Familiar national headlines include behemoth deals like CVS-Aetna ($69 billion), Dignity Health-Catholic Health ($29 billion) and, most recently, UnitedHealth-DaVita ($4.3 billion). Meanwhile local transactions are closing at a brisk clip as management groups scoop up independent practices – i.e., United Urology Group’s acquisitions of several local practices; or OnPoint Medical Groups multi-family practice additions. Most notably for Colorado residents are their community hospitals suddenly bearing the name of larger health care systems – Platte Valley Medical Center becoming SCL Health, Longmont United Hospital turning to Centura Health or Yampa Valley Medical Center joining UCHealth.
At one end of the employment spectrum, independents are acquiescing or bolting to absorption by larger employers. The opposite end of the spectrum reflects the dwindling solo practitioners that prefer full autonomy. And somewhere in the middle are those groups that find balance through an alliance, falling short of employment and retaining relative self-governance, but with some of the benefit of a larger umbrella.
From the lens of the providers, shrinking reimbursements and escalating costs are squeezing margins to a razor thin delta. Management groups provide consolidation and centralization translating to less overhead and an uptick in profitability. A wider referral base also is accessible to those providers, often leading to a higher patient volume.
The most practical allure to providers and independent practices is the unburdening of cumbersome back-office work. To repurpose a real estate phrase, the highest and best use of a physician is the practice of medicine – not running a small business, especially one that is painstakingly reliant on the fluctuating political landscape. At its simplest, decades of medical training can again mean providing care to those who need it most, not such a novel idea after all.
And from the larger lens of community hospitals, many simply can’t provide the capital to supply the technology required nor do they have the volume to attract specialists within their “four walls.” Partnerships with sophisticated health care systems allow for sustainable care to serve the heretofore underserved populations.
On the other side of the marriage, parent companies are waiting with open arms (and deep pockets) for those providers and hospitals ready to join their ranks. The obvious benefits are market share and economies of scale – health care systems are in a race to provide convenient and affordable care to growing populations. So where does the changing nature of medical tenants implicate real estate owners, developers and managers? The financial credibility of tenants, building and space layouts, and landlord/tenant relationships all have changes ranging from subtle to substantial.

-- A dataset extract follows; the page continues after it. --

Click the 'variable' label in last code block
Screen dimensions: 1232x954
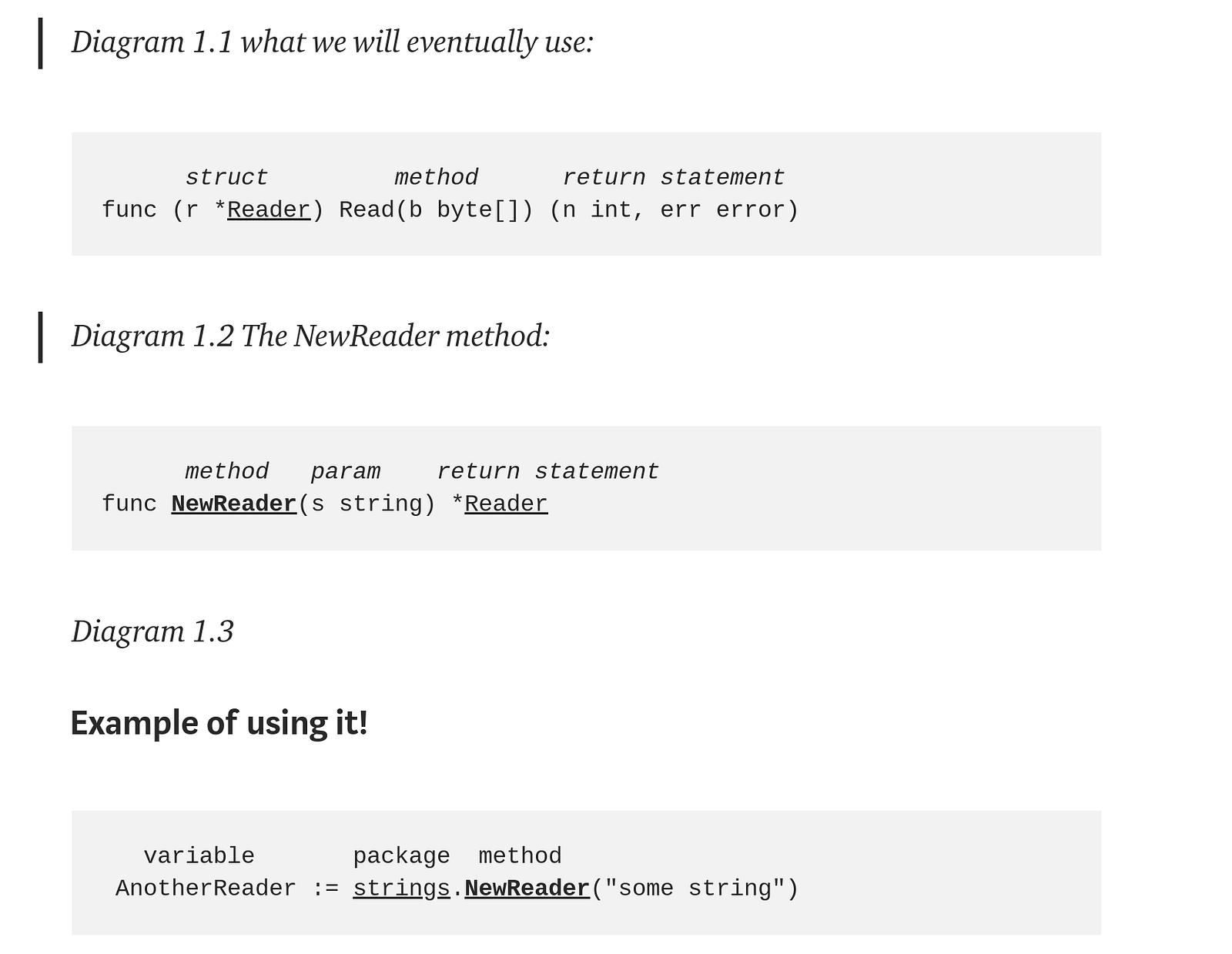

• Personal guaranty vs. national entity. Understandably, owners often are averse to a lease assignment when they have a paying medical tenant in their space backed by the physician owner’s personal guaranties. But once through the commonly exasperating lease assignment, owners can be left with the backing of a national entity whose credibility far surpasses the personal guaranty previously supplied by an independent physician(s).
Perhaps this is splitting hairs as the default rate of heavy medical users like primary care providers, surgeons or specialists is extremely low. The threat of a landlord laying claim to personal assets is minimal the way it is. (Hello, all landlords now interested in converting to medical!) Regardless, an assignment of a private practice’s lease to a national entity may include a negotiation out of a previous personal guaranty – but with it comes the credibility of a multimillion-dollar entity on the lease. In a disposition, this has no small effect on compressing cap rates.

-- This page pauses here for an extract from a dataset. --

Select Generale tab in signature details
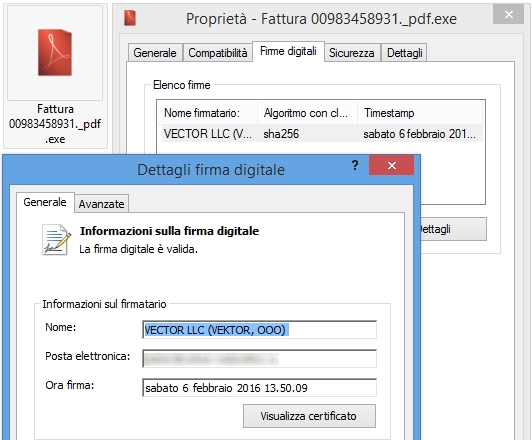The image size is (532, 440). click(45, 202)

• Building MOBS for flex tenants. It is increasingly difficult to achieve a 75% lease-up with several 2,000- to 4,000-square-foot spaces. The more providers that roll up to a larger operator, the bigger square footage is required, which may sound like a win for the developer. But, of course, the caveat is as groups merge, there are ultimately fewer users in the market. Perhaps, an owner lands a larger user and the use from the outset is standard clinic space, but as acquisitions occur behind the scenes, the specialty may eventually shift and particular care needs to be given to the construction of those spaces.
While an owner can retroactively shift walls or install sinks, they cannot throw in different structural flooring after the fact. Whether it be load capacity or floor-rating for life safety, appropriate structural elements should be considered from the outset. Or perhaps a heavier use requires increased electrical capability, and a second-generation electrical build-out also may be cost prohibitive.
• Managing the relationships. As with any transition, a sole provider’s absorption into a larger corporation isn’t without challenges. A physician who previously called all the shots may suddenly find themselves as one employee amongst hundreds. The autonomy previously given to a physician-owner in terms of choosing clinic location, lease terms and management of a space is now centralized and spun up to the aforementioned out-of-state corporation – with very little grasp of space operations in, say, Littleton, Colorado.
A leasing agent or property manager must have the ability to finesse the dichotomy of boots-on-the-ground versus national business operations. Identifying the ultimate decision maker is key in any relationship for efficiency. But, additionally, possessing the skill set to assuage the personalities that come with the physicians providing care to patients within a given space is equally as important for a long-term successful relationship.